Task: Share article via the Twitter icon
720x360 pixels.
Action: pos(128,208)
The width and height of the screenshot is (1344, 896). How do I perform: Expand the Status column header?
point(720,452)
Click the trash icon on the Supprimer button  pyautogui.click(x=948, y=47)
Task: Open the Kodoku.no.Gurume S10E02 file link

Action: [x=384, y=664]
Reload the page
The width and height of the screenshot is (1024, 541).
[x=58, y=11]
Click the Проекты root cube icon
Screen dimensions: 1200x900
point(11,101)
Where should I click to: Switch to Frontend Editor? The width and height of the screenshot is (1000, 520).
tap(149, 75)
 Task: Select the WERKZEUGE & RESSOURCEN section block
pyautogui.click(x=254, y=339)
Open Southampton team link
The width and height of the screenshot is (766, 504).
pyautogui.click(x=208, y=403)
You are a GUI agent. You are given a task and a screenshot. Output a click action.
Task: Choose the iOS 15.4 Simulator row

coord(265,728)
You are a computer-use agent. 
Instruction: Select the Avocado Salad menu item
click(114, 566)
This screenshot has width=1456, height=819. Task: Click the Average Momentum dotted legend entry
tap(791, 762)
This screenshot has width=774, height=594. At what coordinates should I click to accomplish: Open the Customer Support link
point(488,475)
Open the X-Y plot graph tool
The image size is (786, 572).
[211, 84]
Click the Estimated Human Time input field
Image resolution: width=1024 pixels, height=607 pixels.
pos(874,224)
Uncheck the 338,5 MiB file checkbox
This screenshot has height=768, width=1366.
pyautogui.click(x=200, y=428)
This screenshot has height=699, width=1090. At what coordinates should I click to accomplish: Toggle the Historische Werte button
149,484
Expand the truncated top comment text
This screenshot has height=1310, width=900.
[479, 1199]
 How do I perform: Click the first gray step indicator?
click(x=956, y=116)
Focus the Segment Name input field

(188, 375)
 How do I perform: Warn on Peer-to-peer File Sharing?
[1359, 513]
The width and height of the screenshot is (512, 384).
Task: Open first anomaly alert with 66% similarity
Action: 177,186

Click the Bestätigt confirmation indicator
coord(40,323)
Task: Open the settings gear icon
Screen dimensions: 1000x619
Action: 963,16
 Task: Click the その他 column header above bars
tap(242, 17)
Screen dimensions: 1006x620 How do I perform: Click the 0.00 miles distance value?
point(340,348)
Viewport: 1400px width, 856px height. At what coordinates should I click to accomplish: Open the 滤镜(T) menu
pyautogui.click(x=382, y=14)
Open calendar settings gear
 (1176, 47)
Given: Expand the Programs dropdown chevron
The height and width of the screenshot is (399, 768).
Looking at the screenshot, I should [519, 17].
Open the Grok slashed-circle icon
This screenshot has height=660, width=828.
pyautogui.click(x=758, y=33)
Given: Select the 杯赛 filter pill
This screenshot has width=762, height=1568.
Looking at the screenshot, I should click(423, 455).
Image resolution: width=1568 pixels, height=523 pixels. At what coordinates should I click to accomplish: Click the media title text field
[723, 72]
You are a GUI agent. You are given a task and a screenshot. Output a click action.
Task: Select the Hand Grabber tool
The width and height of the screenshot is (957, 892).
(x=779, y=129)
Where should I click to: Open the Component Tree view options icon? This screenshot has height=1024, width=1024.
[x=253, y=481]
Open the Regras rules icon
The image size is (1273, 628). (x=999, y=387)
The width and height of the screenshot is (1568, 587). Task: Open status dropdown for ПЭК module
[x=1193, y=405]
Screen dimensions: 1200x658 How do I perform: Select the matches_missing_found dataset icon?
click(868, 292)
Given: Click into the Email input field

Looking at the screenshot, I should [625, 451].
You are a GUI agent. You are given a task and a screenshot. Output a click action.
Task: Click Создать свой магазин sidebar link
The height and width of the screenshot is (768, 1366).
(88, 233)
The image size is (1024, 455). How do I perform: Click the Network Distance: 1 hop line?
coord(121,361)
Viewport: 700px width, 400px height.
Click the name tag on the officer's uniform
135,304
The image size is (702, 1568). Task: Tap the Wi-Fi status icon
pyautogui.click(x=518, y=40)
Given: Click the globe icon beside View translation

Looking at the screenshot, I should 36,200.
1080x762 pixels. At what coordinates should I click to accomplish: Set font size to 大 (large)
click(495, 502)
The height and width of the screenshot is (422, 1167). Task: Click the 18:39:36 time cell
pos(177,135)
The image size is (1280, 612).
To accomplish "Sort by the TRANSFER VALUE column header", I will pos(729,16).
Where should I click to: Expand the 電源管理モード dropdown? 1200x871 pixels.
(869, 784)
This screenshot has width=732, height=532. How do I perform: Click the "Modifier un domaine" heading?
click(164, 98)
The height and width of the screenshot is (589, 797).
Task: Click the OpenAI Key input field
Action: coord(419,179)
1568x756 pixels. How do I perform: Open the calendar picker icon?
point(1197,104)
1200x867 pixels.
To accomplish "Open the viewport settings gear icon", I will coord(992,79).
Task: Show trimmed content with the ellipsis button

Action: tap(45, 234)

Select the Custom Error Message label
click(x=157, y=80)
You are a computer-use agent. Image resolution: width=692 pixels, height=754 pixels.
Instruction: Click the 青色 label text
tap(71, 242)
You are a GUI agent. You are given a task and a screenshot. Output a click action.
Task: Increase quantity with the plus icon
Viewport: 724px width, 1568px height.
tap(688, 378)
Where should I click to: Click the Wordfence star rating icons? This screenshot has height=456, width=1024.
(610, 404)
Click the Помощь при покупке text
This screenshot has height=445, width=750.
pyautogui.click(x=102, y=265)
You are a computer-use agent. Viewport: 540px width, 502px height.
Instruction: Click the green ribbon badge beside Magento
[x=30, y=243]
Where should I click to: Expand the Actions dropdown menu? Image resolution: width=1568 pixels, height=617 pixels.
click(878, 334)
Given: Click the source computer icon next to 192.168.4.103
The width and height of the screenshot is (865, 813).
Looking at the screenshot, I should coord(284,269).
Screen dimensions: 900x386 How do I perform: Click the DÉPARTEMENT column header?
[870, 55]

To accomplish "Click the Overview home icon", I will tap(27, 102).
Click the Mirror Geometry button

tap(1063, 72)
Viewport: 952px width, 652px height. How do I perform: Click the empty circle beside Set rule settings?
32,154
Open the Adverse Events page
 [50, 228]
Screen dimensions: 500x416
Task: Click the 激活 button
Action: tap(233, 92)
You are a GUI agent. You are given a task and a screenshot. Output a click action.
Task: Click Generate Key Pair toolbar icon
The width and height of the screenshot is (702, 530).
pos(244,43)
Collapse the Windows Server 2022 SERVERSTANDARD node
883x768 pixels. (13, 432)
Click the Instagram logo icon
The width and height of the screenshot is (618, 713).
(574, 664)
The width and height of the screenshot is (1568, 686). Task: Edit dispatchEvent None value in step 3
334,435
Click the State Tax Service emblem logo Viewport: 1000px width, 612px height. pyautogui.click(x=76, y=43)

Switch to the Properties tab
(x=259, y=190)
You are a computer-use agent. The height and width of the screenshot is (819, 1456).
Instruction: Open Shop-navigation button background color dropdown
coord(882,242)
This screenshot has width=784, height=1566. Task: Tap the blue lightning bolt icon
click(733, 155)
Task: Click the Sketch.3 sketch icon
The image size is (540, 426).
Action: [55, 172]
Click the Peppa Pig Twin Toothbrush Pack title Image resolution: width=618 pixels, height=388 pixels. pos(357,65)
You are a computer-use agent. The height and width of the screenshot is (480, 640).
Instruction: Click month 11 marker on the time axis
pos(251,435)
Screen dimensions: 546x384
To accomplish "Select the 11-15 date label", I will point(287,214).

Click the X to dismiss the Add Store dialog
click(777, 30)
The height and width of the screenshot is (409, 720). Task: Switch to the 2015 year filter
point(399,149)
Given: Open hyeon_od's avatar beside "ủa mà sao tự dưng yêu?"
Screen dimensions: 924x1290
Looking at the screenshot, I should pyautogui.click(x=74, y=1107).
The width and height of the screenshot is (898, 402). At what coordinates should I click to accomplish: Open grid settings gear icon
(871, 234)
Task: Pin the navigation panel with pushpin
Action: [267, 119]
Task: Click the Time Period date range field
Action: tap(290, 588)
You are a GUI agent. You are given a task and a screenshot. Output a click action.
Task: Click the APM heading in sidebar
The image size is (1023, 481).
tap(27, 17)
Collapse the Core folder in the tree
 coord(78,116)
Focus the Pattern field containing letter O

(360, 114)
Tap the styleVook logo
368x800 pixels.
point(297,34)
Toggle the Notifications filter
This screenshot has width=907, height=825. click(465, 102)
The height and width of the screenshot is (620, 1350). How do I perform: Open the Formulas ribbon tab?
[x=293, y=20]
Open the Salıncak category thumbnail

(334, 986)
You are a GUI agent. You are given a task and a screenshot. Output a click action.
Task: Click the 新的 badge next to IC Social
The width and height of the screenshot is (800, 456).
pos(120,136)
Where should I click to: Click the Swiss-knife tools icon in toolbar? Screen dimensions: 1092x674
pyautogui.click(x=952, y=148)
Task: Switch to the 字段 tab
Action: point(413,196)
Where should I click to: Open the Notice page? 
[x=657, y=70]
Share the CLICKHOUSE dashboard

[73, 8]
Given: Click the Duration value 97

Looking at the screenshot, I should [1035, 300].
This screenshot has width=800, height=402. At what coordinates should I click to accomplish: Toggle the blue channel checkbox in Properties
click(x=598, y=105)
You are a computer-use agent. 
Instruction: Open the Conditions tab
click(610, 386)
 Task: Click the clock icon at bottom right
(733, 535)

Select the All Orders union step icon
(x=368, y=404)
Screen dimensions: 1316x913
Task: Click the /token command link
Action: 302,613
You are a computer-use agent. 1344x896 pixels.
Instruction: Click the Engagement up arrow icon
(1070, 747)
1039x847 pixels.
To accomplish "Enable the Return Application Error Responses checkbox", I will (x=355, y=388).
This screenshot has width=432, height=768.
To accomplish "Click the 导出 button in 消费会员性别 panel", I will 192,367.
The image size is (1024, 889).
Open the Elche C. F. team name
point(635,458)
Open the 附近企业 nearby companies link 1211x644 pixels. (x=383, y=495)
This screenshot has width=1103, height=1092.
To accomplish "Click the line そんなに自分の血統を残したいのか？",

.....

_Your task_
Using the entries above, repeat only the lines from the one containing "The image size is (540, 426)." through the one containing "Task: Click the APM heading in sidebar", end lines included.

_Result of the exercise_
The image size is (540, 426).
Action: [55, 172]
Click the Peppa Pig Twin Toothbrush Pack title Image resolution: width=618 pixels, height=388 pixels. pos(357,65)
You are a computer-use agent. The height and width of the screenshot is (480, 640).
Instruction: Click month 11 marker on the time axis
pos(251,435)
Screen dimensions: 546x384
To accomplish "Select the 11-15 date label", I will point(287,214).

Click the X to dismiss the Add Store dialog
click(777, 30)
The height and width of the screenshot is (409, 720). Task: Switch to the 2015 year filter
point(399,149)
Given: Open hyeon_od's avatar beside "ủa mà sao tự dưng yêu?"
Screen dimensions: 924x1290
Looking at the screenshot, I should pyautogui.click(x=74, y=1107).
The width and height of the screenshot is (898, 402). At what coordinates should I click to accomplish: Open grid settings gear icon
(871, 234)
Task: Pin the navigation panel with pushpin
Action: [267, 119]
Task: Click the Time Period date range field
Action: tap(290, 588)
You are a GUI agent. You are given a task and a screenshot. Output a click action.
Task: Click the APM heading in sidebar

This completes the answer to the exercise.